═══ Dataset entries
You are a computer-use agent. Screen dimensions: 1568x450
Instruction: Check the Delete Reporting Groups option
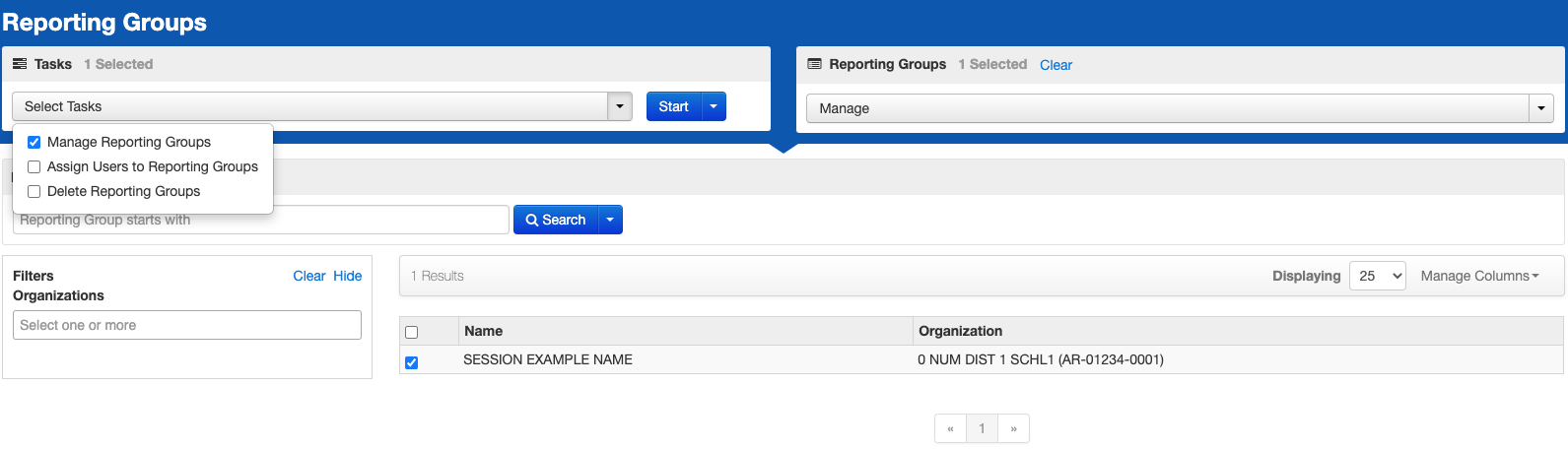pyautogui.click(x=34, y=191)
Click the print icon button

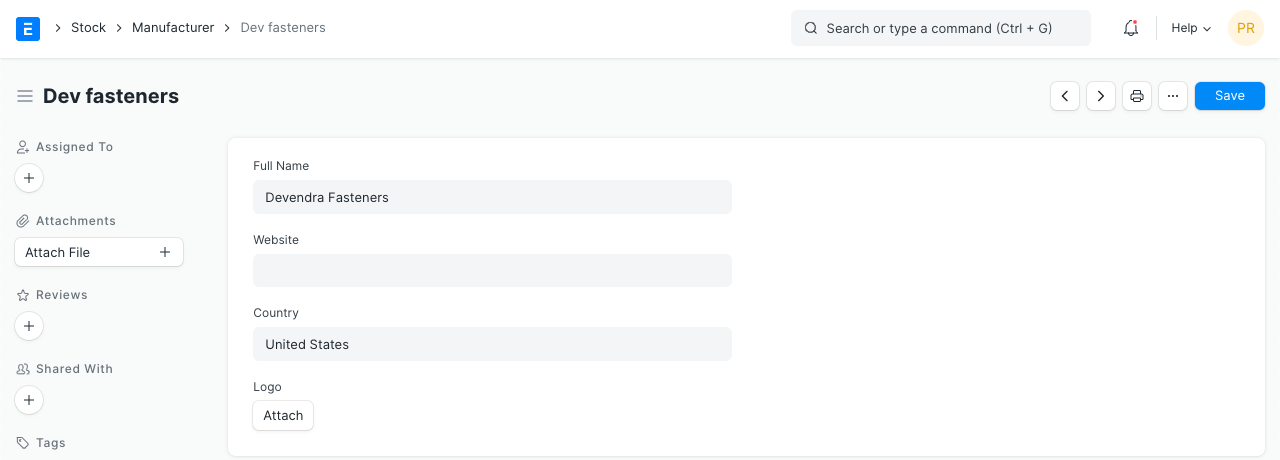pyautogui.click(x=1137, y=96)
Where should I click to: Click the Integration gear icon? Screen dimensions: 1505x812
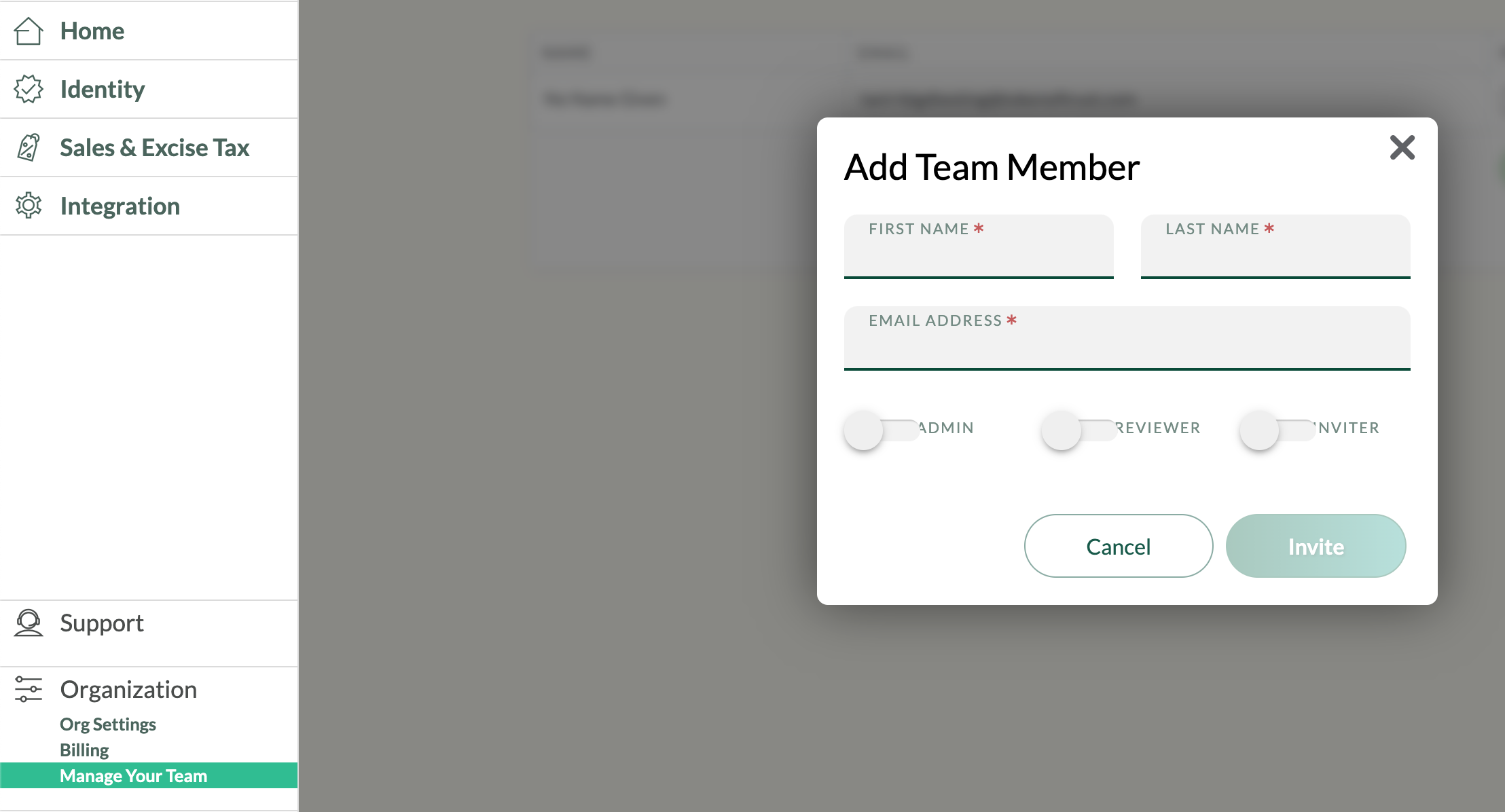pos(29,205)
══════
_What you are asked to do_.
Only an exact copy of the records, free of images, belongs in the answer.

_Task response_.
You are a computer-use agent. Screen dimensions: 1568x450
Instruction: Check the Delete Reporting Groups option
pyautogui.click(x=34, y=191)
Click the print icon button

pyautogui.click(x=1137, y=96)
Where should I click to: Click the Integration gear icon? Screen dimensions: 1505x812
pos(29,205)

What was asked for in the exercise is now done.